== DATA PROVIDED
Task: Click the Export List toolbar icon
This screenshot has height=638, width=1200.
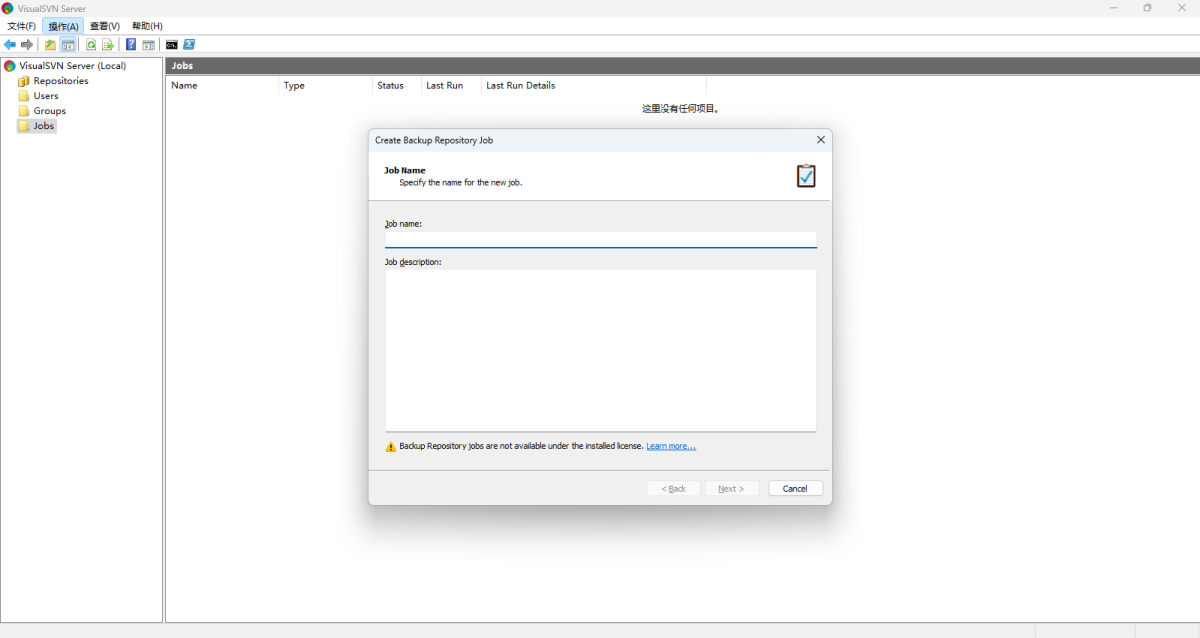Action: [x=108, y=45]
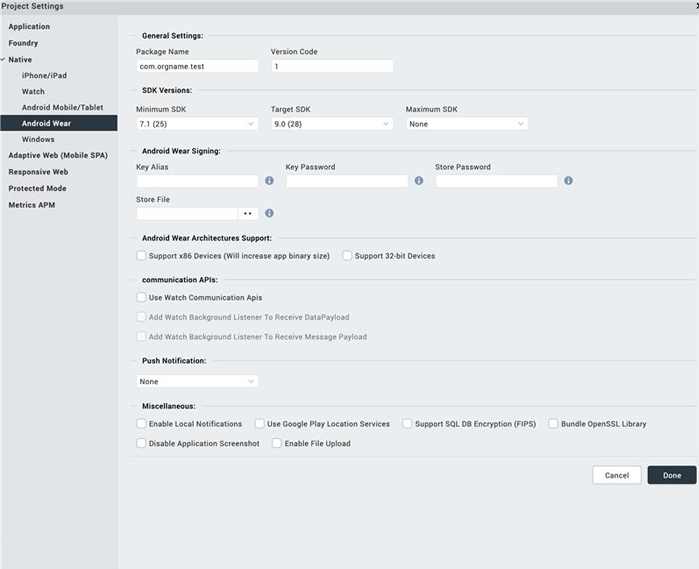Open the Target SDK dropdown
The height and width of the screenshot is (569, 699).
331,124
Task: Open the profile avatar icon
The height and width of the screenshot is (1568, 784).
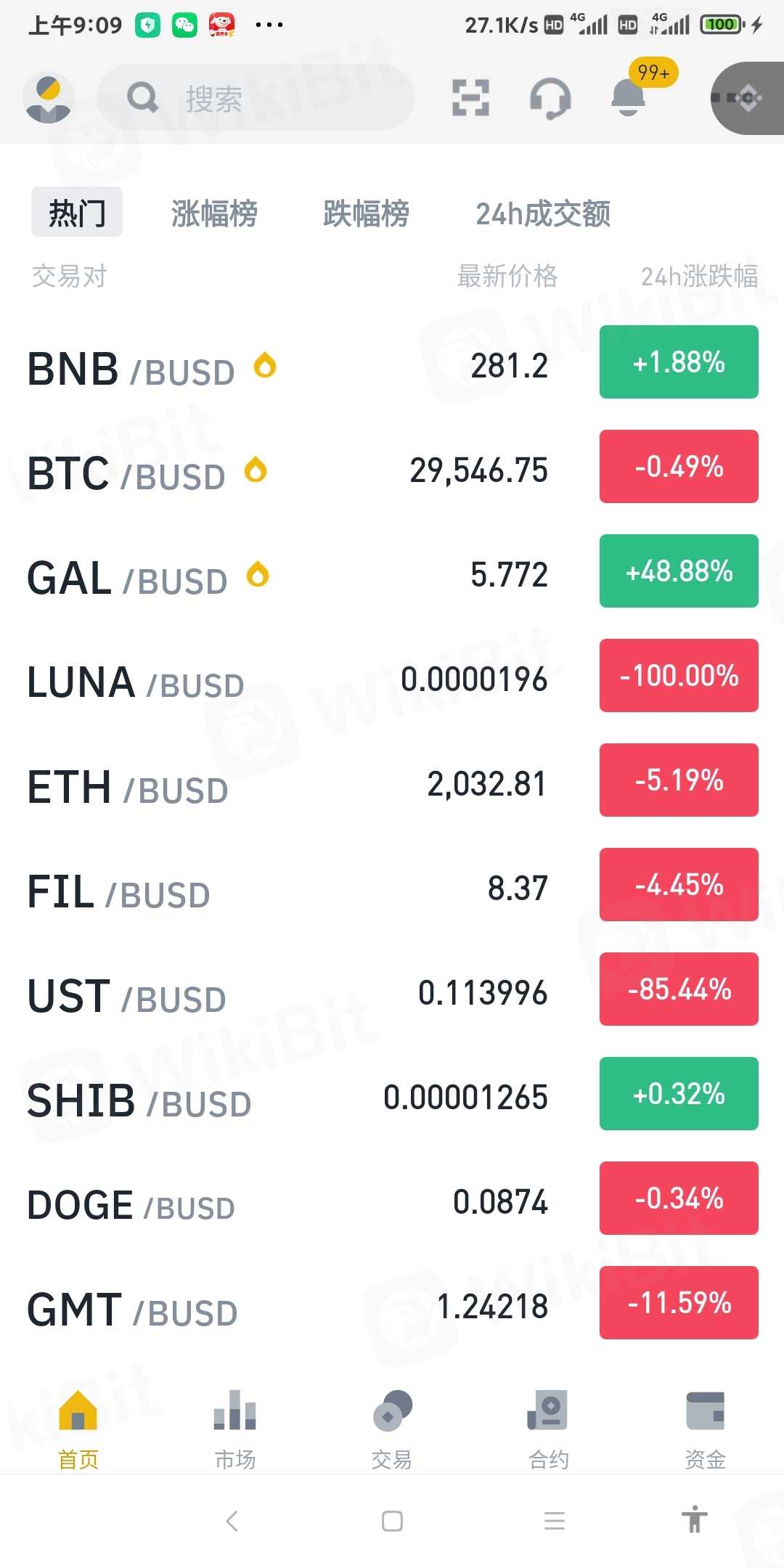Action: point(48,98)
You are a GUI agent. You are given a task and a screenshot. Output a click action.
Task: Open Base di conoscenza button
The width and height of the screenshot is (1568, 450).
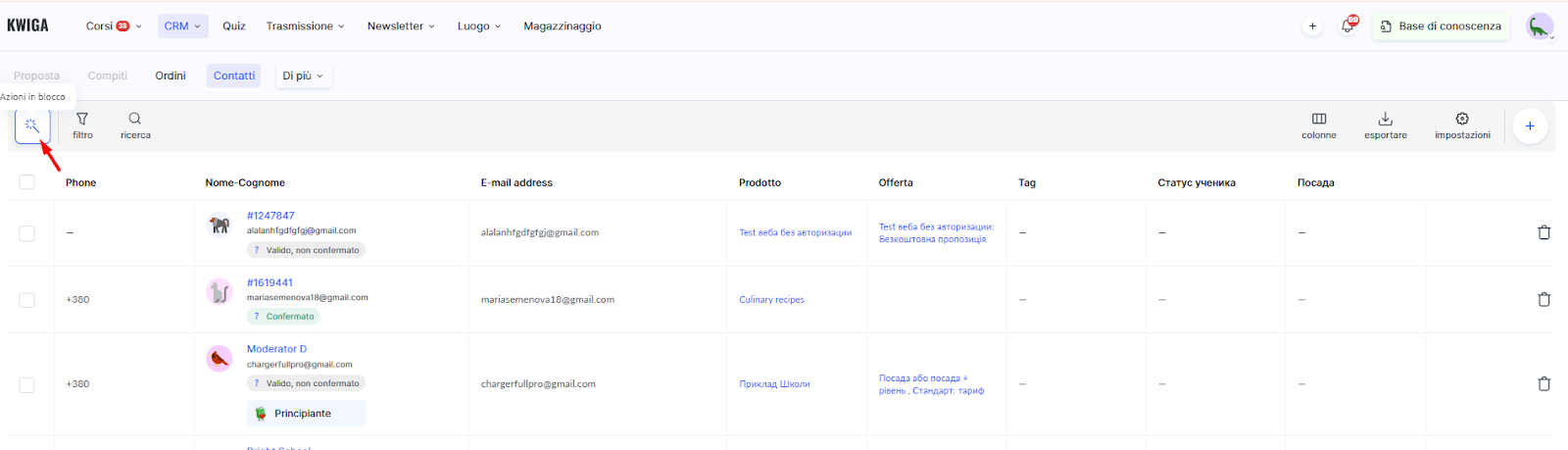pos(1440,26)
====
* **WHAT IS REQUIRED**:
Whenever a line in the data holds "icon", copy that line.

* **WRITTEN ANSWER**:
Task: Click the Export List toolbar icon
Task: Open the profile avatar icon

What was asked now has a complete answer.